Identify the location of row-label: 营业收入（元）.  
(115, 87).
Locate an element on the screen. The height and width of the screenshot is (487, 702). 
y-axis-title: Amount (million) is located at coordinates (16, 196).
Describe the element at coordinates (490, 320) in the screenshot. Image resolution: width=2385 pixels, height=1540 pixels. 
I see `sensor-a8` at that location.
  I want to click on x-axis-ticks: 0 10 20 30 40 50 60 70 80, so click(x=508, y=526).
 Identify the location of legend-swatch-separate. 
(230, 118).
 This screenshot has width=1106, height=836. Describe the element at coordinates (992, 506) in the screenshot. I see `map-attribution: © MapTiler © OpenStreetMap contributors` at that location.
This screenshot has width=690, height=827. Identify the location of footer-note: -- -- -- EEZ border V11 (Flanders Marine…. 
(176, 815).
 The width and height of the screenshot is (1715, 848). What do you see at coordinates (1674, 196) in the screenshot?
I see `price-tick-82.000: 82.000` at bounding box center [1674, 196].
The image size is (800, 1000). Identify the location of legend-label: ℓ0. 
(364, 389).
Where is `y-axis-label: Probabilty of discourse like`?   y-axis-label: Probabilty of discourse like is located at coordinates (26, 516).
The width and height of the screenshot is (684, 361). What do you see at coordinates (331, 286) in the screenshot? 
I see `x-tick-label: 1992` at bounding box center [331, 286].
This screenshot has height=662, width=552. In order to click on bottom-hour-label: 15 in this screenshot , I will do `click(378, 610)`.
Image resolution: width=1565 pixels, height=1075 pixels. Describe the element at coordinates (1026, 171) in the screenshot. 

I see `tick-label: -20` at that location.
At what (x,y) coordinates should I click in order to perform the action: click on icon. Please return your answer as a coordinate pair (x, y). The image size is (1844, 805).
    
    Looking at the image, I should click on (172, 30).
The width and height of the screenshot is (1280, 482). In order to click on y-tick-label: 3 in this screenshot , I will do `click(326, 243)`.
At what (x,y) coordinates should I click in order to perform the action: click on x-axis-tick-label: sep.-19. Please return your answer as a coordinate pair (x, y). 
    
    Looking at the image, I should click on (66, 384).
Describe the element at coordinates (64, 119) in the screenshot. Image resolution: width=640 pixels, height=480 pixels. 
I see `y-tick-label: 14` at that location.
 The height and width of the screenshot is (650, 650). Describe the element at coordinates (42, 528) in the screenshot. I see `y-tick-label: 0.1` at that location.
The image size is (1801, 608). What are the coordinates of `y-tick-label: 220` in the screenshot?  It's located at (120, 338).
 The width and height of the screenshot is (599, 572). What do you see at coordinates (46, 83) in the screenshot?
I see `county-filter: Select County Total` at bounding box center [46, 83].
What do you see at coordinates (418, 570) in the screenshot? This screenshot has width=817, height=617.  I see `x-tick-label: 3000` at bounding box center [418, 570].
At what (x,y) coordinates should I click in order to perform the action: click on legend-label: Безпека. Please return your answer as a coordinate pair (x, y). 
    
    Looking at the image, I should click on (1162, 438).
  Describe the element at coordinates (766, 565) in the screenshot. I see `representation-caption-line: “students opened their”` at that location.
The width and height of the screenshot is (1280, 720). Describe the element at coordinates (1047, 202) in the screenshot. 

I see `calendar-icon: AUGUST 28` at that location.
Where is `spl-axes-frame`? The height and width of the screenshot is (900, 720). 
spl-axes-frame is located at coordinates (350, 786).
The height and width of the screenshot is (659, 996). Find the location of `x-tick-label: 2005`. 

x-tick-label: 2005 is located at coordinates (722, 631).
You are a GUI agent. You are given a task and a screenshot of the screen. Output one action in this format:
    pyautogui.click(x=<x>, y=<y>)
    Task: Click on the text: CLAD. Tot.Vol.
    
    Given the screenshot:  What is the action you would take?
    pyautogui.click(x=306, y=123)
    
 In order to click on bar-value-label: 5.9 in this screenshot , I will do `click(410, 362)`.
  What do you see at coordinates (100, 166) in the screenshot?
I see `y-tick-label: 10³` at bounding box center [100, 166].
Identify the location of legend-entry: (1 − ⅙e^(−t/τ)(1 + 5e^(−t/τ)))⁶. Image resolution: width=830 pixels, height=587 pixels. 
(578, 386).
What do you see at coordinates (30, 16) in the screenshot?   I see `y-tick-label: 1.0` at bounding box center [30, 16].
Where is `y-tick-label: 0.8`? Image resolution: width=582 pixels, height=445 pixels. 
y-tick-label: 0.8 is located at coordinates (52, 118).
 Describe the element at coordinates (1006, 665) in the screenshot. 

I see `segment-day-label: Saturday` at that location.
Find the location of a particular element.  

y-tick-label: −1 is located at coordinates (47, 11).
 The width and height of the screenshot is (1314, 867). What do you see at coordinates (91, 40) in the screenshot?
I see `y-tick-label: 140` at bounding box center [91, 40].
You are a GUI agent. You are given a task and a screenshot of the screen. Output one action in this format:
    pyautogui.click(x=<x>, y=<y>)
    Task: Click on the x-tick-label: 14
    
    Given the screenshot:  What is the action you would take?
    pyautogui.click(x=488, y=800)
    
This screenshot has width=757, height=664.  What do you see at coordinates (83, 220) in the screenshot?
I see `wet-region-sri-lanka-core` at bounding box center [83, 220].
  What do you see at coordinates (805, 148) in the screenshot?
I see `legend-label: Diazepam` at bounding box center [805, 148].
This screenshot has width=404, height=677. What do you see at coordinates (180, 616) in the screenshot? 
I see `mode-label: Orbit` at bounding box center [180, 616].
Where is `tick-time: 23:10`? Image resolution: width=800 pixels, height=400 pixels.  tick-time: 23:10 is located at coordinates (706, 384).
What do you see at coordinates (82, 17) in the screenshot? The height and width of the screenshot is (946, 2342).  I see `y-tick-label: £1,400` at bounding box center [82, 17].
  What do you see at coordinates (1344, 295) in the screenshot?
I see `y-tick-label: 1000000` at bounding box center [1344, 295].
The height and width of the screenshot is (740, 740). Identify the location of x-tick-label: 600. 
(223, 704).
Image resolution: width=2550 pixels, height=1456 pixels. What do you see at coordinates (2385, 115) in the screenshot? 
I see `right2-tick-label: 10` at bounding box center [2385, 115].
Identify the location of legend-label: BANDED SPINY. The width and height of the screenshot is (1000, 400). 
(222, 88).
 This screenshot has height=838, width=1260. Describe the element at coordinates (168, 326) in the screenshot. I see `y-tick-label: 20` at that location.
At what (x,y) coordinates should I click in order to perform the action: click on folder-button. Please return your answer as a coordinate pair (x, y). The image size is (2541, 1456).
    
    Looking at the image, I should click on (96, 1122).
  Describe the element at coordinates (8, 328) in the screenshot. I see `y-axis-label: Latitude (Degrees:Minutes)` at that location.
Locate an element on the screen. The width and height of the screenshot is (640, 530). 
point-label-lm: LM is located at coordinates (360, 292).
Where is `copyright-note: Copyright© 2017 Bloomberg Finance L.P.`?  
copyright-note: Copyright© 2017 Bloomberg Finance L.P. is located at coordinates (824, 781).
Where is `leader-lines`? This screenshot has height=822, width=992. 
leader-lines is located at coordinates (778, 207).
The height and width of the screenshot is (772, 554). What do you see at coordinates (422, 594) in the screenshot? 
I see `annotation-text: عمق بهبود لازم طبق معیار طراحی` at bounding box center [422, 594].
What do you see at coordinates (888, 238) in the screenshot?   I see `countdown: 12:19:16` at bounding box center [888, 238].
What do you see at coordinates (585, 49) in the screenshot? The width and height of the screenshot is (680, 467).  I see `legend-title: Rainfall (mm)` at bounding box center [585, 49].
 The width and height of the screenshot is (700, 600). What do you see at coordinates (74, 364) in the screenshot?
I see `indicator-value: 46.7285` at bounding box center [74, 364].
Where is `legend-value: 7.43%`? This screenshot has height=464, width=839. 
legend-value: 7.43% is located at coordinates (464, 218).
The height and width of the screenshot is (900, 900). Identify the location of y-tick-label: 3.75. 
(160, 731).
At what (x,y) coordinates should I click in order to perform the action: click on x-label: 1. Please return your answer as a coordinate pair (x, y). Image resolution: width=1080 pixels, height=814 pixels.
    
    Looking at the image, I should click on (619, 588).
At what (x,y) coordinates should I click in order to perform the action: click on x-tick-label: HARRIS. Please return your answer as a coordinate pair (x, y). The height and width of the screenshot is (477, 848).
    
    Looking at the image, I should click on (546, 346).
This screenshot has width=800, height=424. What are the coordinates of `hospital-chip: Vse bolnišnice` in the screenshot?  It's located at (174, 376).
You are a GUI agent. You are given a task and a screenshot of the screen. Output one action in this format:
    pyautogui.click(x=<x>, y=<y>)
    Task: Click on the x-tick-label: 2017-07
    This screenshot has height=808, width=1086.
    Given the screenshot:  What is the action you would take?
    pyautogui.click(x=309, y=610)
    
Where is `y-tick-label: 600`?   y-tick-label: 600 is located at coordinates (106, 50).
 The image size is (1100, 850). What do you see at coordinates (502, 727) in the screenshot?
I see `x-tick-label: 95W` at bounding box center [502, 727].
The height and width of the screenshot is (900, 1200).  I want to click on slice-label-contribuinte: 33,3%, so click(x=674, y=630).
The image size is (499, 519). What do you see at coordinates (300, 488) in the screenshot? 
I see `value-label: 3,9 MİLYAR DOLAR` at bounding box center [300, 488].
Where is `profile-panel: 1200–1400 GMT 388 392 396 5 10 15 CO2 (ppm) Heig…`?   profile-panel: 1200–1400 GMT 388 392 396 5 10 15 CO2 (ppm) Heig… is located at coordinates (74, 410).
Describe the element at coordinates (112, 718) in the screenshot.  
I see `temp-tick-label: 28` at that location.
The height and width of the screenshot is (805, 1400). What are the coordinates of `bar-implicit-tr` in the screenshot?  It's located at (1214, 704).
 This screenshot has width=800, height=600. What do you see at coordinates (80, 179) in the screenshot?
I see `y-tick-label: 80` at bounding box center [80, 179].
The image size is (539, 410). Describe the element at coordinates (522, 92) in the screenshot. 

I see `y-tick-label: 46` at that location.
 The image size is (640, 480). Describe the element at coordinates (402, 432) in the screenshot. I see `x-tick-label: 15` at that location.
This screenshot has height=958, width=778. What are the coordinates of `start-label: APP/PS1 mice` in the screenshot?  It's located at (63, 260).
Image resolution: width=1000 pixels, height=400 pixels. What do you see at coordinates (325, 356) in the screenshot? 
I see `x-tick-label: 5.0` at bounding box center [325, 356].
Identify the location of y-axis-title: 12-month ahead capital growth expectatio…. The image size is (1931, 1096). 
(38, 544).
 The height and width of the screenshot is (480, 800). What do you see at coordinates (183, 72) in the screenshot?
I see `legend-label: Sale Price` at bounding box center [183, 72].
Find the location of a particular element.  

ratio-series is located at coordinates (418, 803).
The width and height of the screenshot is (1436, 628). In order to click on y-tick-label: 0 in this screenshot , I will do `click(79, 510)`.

> **What you will do**
Convert the lines starting at the one that contains "This screenshot has width=690, height=827." and ending at the one that contains "The width and height of the screenshot is (1715, 848)." into a JSON list of strings, one string per line, skipping any blank lines.

> **Result for this task**
[
  "This screenshot has width=690, height=827. Identify the location of footer-note: -- -- -- EEZ border V11 (Flanders Marine…. ",
  "(176, 815).",
  " The width and height of the screenshot is (1715, 848). What do you see at coordinates (1674, 196) in the screenshot?"
]